Vu la procédure suivante :

Procédure contentieuse antérieure :

M. H... B... a demandé, par une requête transmise au tribunal administratif d'Orléans par une ordonnance n° 2207427 du tribunal administratif de Strasbourg en date du 14 novembre 2022, d'annuler l'arrêté du 6 novembre 2022 par lequel le préfet de la Moselle lui a fait obligation de quitter le territoire français sans délai, a fixé le pays de destination et prononcé à son encontre une interdiction de retour sur le territoire français d'une durée d'un an ainsi que l'arrêté du 6 novembre 2022 par lequel le préfet de Loir-et-Cher a prononcé son assignation à résidence pendant une durée de quarante-cinq jours.
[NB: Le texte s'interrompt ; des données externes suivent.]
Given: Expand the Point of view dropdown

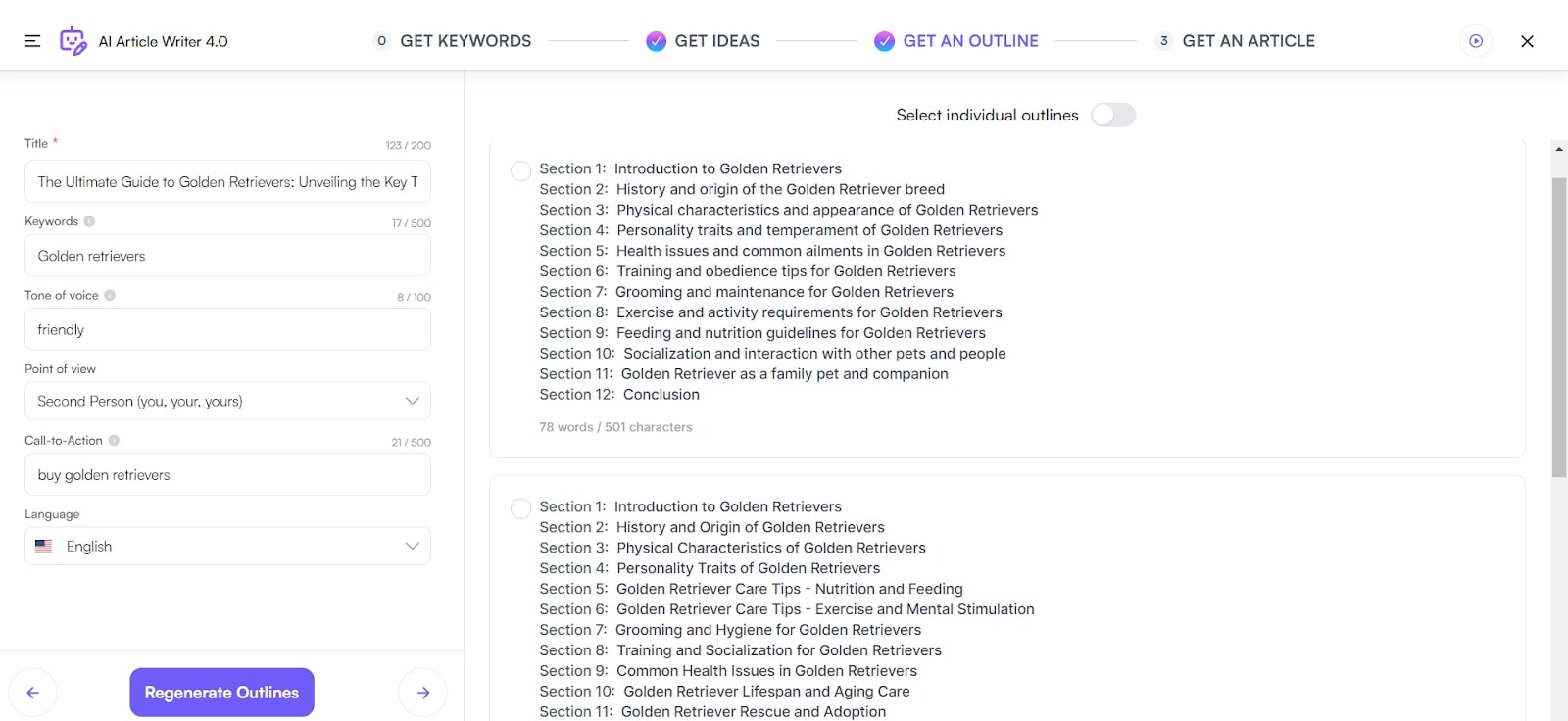Looking at the screenshot, I should tap(227, 401).
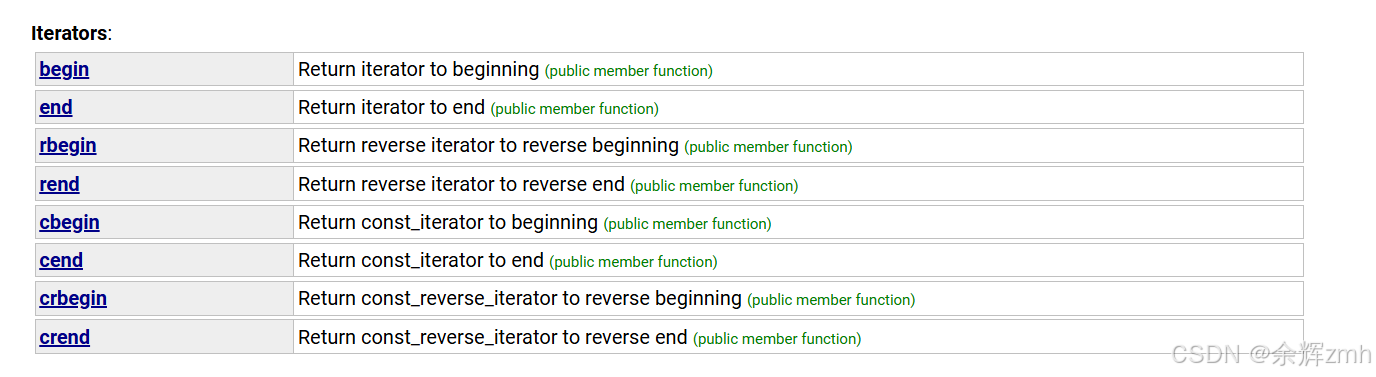Select the "Return reverse iterator to reverse end" text
The width and height of the screenshot is (1376, 377).
pos(462,184)
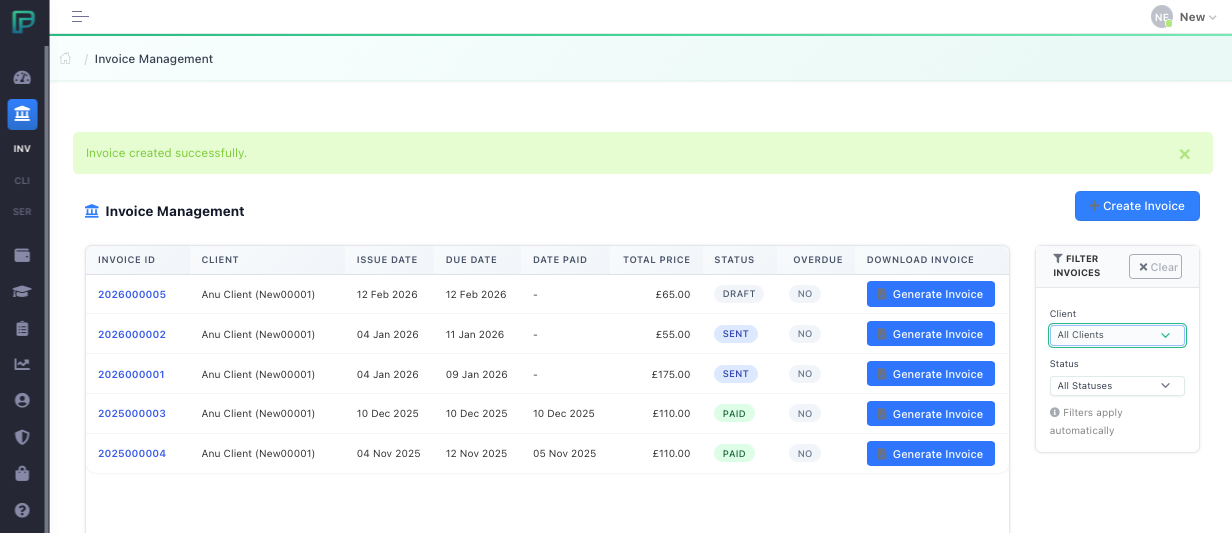
Task: Generate invoice for 2025000004 row
Action: click(x=930, y=454)
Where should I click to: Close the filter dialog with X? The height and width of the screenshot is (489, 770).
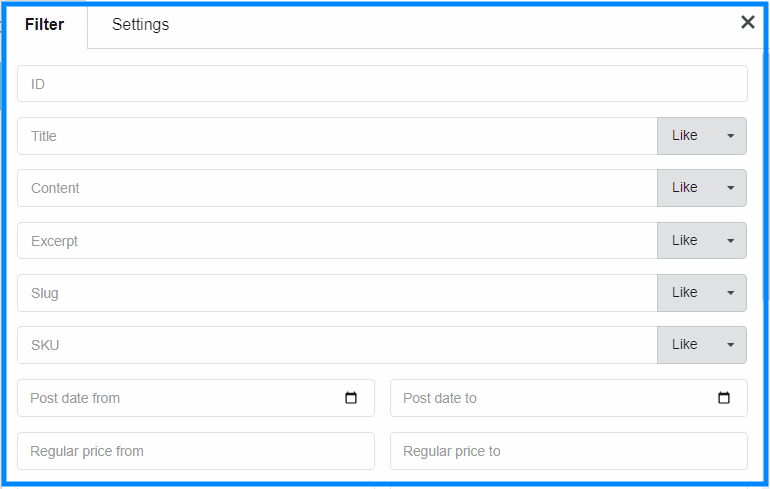coord(747,22)
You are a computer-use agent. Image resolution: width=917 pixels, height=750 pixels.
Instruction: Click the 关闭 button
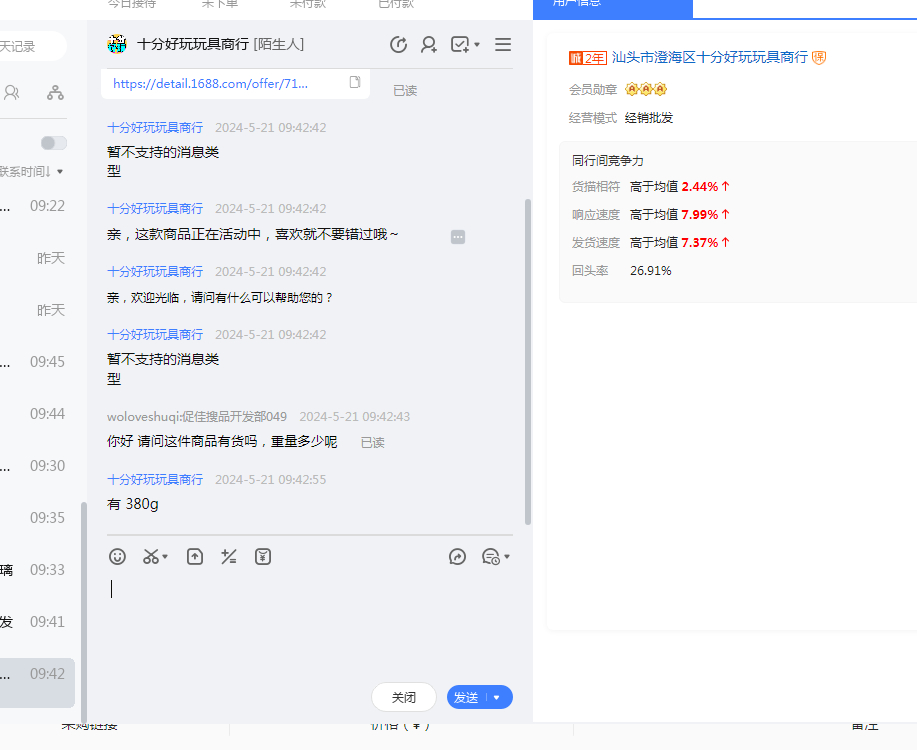point(404,698)
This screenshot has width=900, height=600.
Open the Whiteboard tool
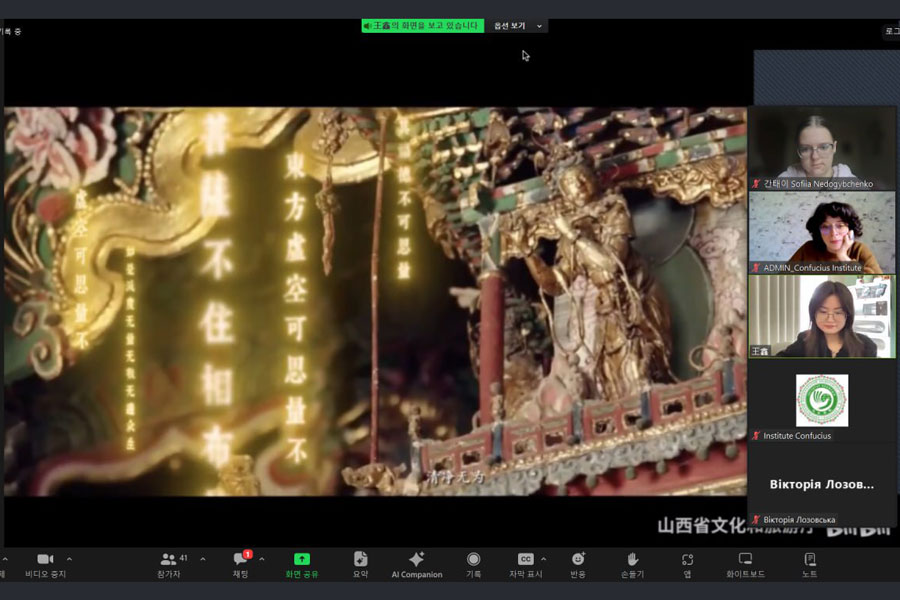pyautogui.click(x=745, y=560)
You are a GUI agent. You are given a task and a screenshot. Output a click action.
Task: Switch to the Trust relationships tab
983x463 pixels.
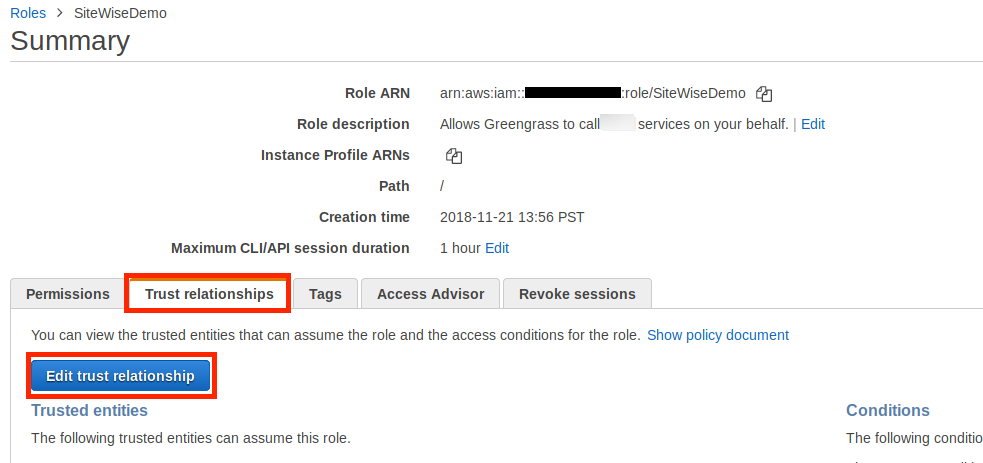(209, 294)
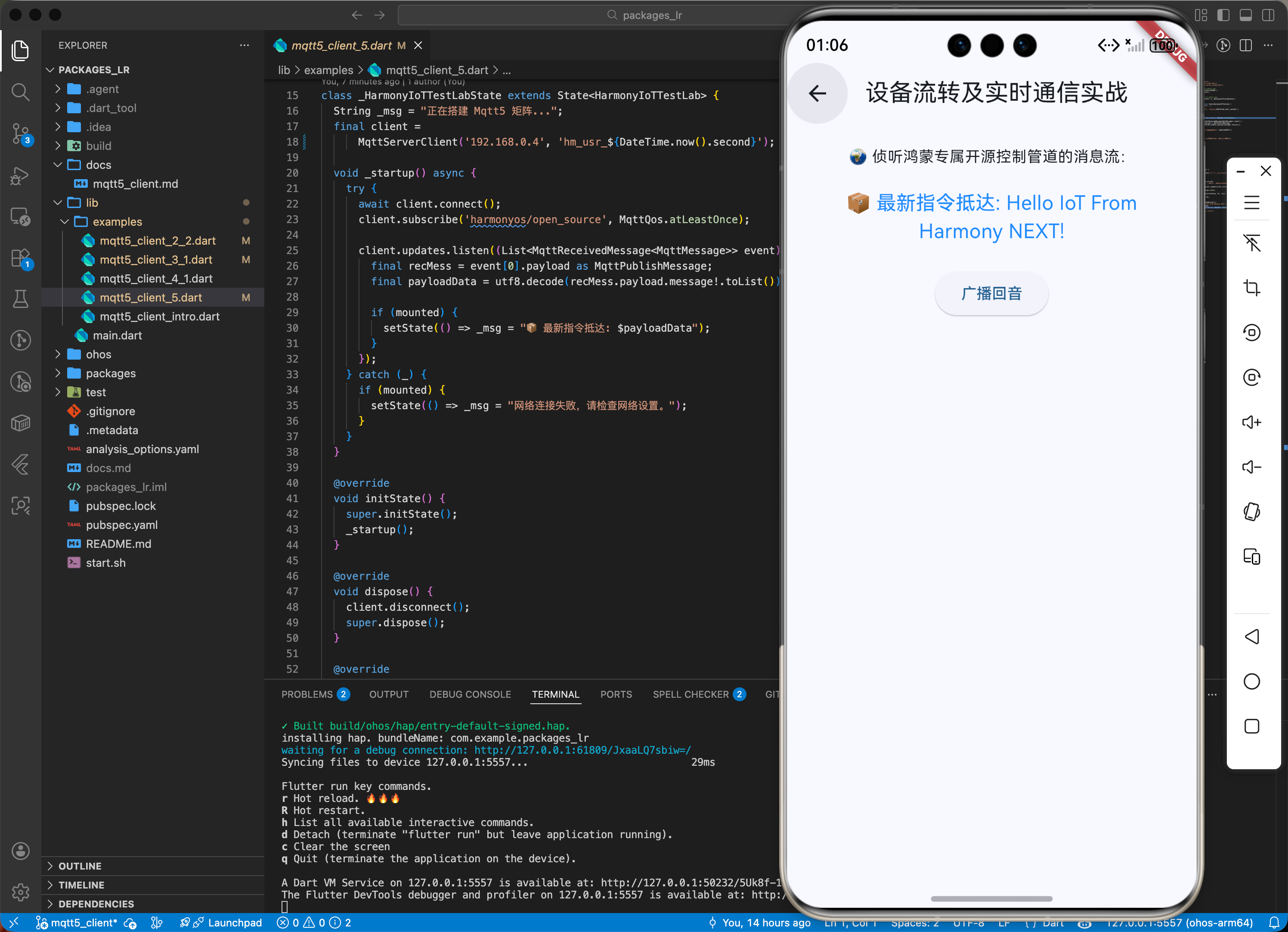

Par un jugement n° 2204025 du 6 décembre 2022, le magistrat désigné par le président du tribunal administratif d'Orléans a admis M. B... à l'aide juridictionnelle provisoire et rejeté sa requête.

Procédure devant la cour :

Par une requête et un mémoire, enregistrés les 5 janvier et 3 juillet 2023, M. B..., représenté par Me Perez, avocate, demande à la cour :

1°) d'annuler l'article 2 du jugement rejetant sa requête ;

2°) d'annuler, pour excès de pouvoir, les arrêtés précités du 6 novembre 2022 pris respectivement par le préfet de la Moselle et le préfet de Loir-et-Cher ;

3°) de mettre à la charge de l'Etat une somme de 2 000 euros en application des dispositions combinées de l'article L. 761-1 du code de justice administrative et de l'article 37 de la loi du 10 juillet 1991 ;

4°) de mettre à la charge de l'Etat la somme de 13 euros au titre du droit de plaidoirie en application des dispositions des articles L. 723-3 et R. 723-26-1 et R. 723-26-2 du code de la sécurité sociale.

Il soutient que :

Sur la régularité du jugement :

- le jugement n'est pas signé ;

- le tribunal a omis de statuer sur plusieurs moyens ;

- le jugement est insuffisamment motivé s'agissant du moyen tiré de la méconnaissance de l'article 3-1 de la convention internationale relative aux droits de l'enfant ;

- le jugement est entaché d'erreur de droit, d'erreur de fait et d'erreur d'appréciation ;

Sur le bien-fondé du jugement :

- la décision portant obligation de quitter le territoire français méconnaît l'article 8 de la convention européenne de sauvegarde des droits de l'homme et des libertés fondamentales ;

- elle est entachée d'une erreur manifeste d'appréciation ;

- elle méconnaît l'article 3-1 de la convention internationale relative aux droits de l'enfant ;

- la décision refusant d'octroyer un délai de départ volontaire méconnaît les dispositions de l'article L. 612-2 du code de l'entrée et du séjour des étrangers et du droit d'asile ;

- elle est entachée d'erreur manifeste d'appréciation ;

- elle méconnaît l'article 8 de la convention européenne de sauvegarde des droits de l'homme et des libertés fondamentales ;

- elle méconnaît l'article 3-1 de la convention internationale relative aux droits de l'enfant ;

- la décision lui interdisant le retour sur le territoire français méconnaît l'article L. 612-10 du code de l'entrée et du séjour des étrangers et du droit d'asile ;

- elle est entachée d'une erreur manifeste d'appréciation ;

- elle méconnaît l'article 8 de la convention européenne de sauvegarde des droits de l'homme et des libertés fondamentales ;

- elle méconnaît l'article 3-1 de la convention internationale relative aux droits de l'enfant ;

- la décision d'assignation à résidence méconnaît l'article 8 de la convention européenne de sauvegarde des droits de l'homme et des libertés fondamentales ;

- elle méconnaît l'article 3-1 de la convention internationale relative aux droits de l'enfant.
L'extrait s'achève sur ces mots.